Although the sill lacks modal quartz, Stevenson and Gaunt (1971) indicated that it is quartz-normative, i.e. silica-saturated, and falls within the range of tholeiitic basalts. Ineson et al. (1983), however, suggested that these normative values do not take account of the deuteric alteration and calculated that the sill is hypersthene-olivine-normative, with tholeiitic affinities transitional to alkali basalt, and having geochemical affinities with the Lower Miller's Dale Lava.

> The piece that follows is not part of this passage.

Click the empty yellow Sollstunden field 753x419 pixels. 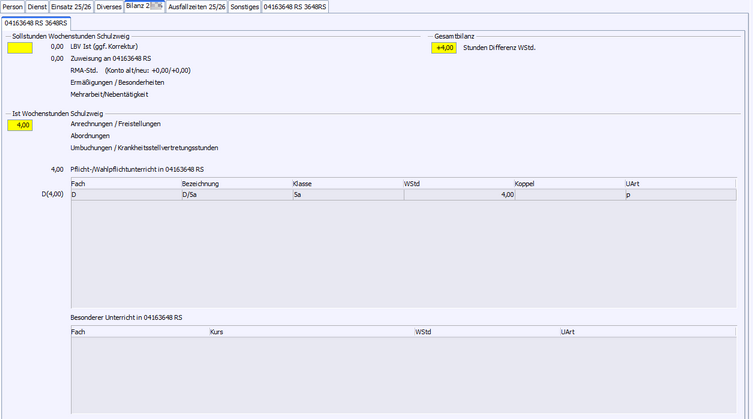[x=20, y=47]

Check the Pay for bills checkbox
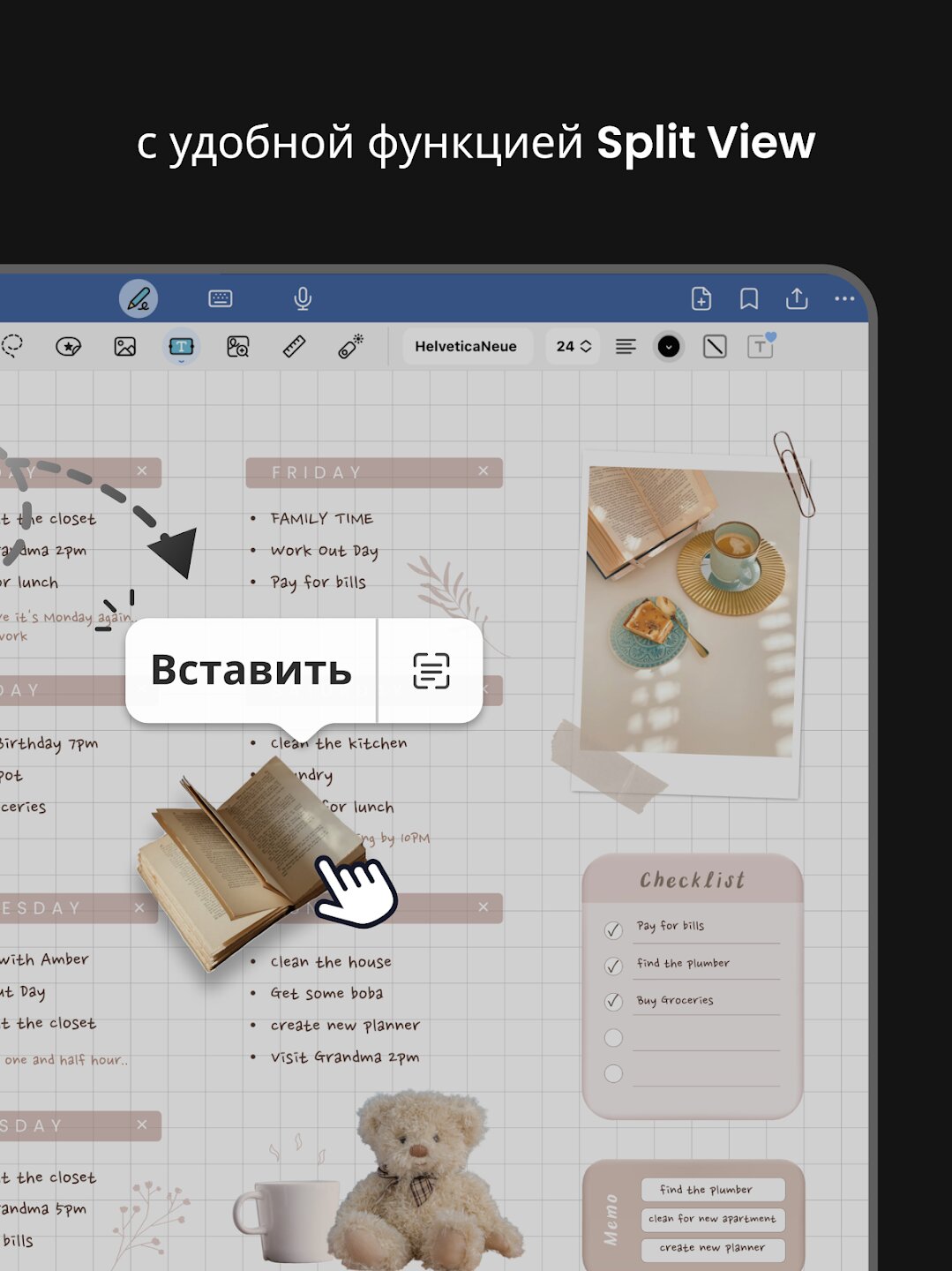[x=613, y=930]
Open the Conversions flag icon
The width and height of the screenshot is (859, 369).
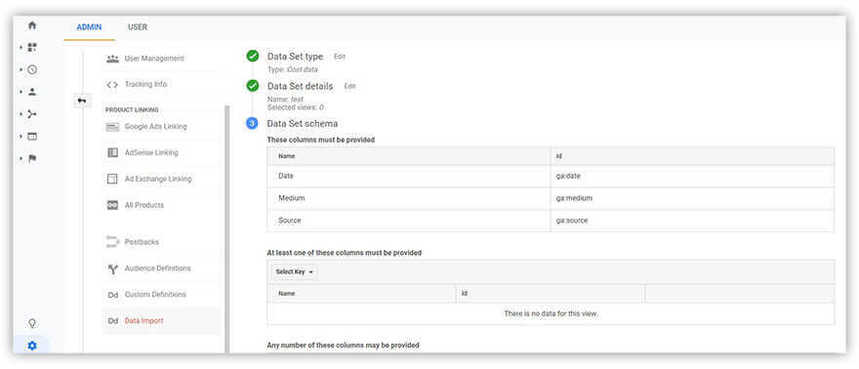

The mineralization seen at Water Swallows Quarry has a mineral assemblage similar to that seen at the Calton Hill GCR site, lacking the phases more typical of hydrothermal mineralization in Derbyshire, e.g. galena, chalcopyrite and fluorite. As with Calton Hill, the mineralization is thought to be a late-stage, deuteric or low-temperature hydrothermal alteration (Walters and Ineson, 1983; Miller, 1986).

Conclusions

The Water Swallows Quarry GCR site is representative of the Carboniferous age dolerite sills of Derbyshire. It provides an excellent exposure of a thick dolerite sill, the Water Swallows Sill, which intrudes the Lower Miller's Dale Lava and limestones of late Visean age. Infilling of the quarry has greatly reduced the extent of section visible, though the site still provides the opportunity for future research to establish the likely relationships between the lava and the sill.

Spectacular examples of columnar joints are developed perpendicular to the sill margin in response to slow cooling of the magma. The orientation of these joints suggests that the base of the intrusion is saucer-shaped (concave-upwards). Variations in the amount of olivine at different levels in the sill have been attributed to pulses of magma from a compositionally zoned (layered) magma chamber at a deeper level.

It has been proposed that the Lower Miller's Dale Lava and the Water Swallows Sill were near contemporaneous, both having been fed from a nearby vent, which produced a tuff-cone at the surface. In contrast, radiometric dates suggest that the sill was intruded some 10 million years after the eruption of the lavas and hence that the sill and lavas are unconnected. Further study is clearly required in order to clarify the timing and the magmatic relationships, which have a wider significance for the understanding of magmatic evolution in the Carboniferous of Derbyshire.